Fox Valley soap box
A long road
Once an art teacher in his small Mexican village, Juan Hernandez immigrated to the U.S. 17 years ago. He took two jobs, yet always had a return to teaching in the back of his mind. Two years ago, he got a full-time janitorial job at Elgin Community College. And this month, after six years of part-time school attendance, he will graduate from ECC. In fact, he'll be a commencement speaker. Giving a speech, no doubt, that explains no matter how long or arduous is the road, the persistent can still walk it successfully. His road now points toward DeKalb, where he hopes to take evening classes at Northern Illinois University toward a bachelor's degree and a future in elementary education.
Doubly helpful
Kudos to Elgin Community College for finding a way to make both teenagers and their parents happy. The school is offering a two-part class -- taught by an 18-year-old, no less -- that offers kids instruction on setting up or upgrading their MySpace pages from "basic to amazing." That's one for the kids. It also teaches them the HTML coding that will help protect them from online creeps. And that ought to make parents happy.
Cleaning it up
Living in unincorporated areas of Kane County no longer provides a license to neglect one's property. In response to complaints from more regulated municipal neighbors of such unsightly properties, particularly in the Aurora area, the county passed new regulations this week. It set a $500 fine for a variety of offenses, including excessive weeds, junk or trash on lawns, open burning of landscape waste and garbage, animal fighting and other nuisances, effective May 1. About time.
Clean slate, full plate
Got an overdue library book or a fine to pay? 'Tis the weekend to clean the slate at Gail Borden Public Library in Elgin even as you fill someone else's plate. Through Sunday, anyone who brings a nonperishable food item to the library will have $1 excised from their fines. The food will be given to the Salvation Army and Community Crisis Center in Elgin and the South Elgin Food Pantry. Of course, one needn't be in arrears at the library to make a food donation. Despite the forgiveness program ending tomorrow, the library will collect food donations until Dec. 29.
Chance to speak up
OK, so maybe residents missed their early chances to tell Community Unit District 300 which of three middle/high school boundary maps they preferred. Or if they liked none of them. But there's still time. There's another public feedback session from 6 to 9 p.m. Monday at the Hampshire Middle School gym, and another from 9 a.m. to noon Saturday, Jan. 12, at the Jacobs High School media center. To do a little homework before attending, study the maps at www.d300.org or stop by a district middle or high school. And then find your voice, before the decision is final.
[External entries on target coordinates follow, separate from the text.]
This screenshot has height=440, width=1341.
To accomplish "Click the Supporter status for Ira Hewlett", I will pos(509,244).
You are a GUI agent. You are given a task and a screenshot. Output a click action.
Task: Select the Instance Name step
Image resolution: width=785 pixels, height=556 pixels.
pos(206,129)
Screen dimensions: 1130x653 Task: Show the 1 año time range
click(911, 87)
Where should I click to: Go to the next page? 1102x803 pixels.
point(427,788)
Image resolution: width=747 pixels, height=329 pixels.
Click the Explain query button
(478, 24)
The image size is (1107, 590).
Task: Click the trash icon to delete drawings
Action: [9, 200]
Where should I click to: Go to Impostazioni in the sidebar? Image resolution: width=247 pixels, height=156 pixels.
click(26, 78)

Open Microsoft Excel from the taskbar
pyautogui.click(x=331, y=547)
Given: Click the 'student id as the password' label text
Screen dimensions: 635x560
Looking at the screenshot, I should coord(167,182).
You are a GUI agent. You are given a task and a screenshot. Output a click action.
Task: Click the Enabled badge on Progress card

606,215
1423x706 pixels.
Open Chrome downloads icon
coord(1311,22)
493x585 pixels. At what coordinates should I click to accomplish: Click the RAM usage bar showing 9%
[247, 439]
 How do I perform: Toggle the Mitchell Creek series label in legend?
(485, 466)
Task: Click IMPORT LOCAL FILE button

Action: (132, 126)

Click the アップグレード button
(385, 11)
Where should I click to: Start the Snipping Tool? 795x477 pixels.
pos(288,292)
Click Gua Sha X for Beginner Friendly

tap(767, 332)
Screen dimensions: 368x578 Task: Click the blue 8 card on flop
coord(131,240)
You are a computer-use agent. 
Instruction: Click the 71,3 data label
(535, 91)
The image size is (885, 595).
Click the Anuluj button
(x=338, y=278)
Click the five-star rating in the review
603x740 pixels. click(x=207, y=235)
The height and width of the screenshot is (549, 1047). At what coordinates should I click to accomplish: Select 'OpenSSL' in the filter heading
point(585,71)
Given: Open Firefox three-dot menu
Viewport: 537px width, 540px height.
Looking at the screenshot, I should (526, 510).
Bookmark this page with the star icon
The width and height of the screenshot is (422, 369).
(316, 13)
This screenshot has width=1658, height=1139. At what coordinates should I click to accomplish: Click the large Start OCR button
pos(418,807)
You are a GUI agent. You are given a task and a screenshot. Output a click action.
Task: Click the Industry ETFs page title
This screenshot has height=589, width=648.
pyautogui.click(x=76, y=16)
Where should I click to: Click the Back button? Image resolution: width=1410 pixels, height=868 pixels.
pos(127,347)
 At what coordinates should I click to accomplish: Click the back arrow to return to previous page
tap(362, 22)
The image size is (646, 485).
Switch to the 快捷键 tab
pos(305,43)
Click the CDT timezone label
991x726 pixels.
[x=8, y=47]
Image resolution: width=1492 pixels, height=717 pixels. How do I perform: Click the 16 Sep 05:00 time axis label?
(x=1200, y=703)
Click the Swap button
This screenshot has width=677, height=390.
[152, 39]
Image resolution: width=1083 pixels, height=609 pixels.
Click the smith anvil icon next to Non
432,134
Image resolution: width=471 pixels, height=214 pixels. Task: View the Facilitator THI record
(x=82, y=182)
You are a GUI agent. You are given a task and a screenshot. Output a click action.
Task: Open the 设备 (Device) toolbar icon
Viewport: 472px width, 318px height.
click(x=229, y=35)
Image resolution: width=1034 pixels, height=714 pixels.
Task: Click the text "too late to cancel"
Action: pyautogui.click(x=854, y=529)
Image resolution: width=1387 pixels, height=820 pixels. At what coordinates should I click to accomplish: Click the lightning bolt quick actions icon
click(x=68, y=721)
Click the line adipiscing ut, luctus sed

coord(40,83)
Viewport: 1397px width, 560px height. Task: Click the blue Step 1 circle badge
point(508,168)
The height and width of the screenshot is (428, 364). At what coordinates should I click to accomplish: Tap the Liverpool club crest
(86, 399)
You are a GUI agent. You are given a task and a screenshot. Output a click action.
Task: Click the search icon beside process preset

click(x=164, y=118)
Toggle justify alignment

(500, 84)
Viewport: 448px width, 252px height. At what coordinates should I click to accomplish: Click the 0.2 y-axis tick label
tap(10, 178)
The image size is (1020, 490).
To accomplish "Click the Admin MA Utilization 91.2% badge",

Weird elective experiences
If 14th District U.S. House voters don't think it's weird enough that they'll be voting twice for the same office on Feb. 5, once to choose a party nominee to fill Dennis Hastert's seat temporarily and once to fill it permanently, they'll no doubt find it even weirder to have an election on a Saturday. The governor picked March 8 for the special general election in which party nominees for temporary fill-in will face off. Because it's the only race on the ballot, the governor thought a rare Saturday vote might help turnout. We shall see.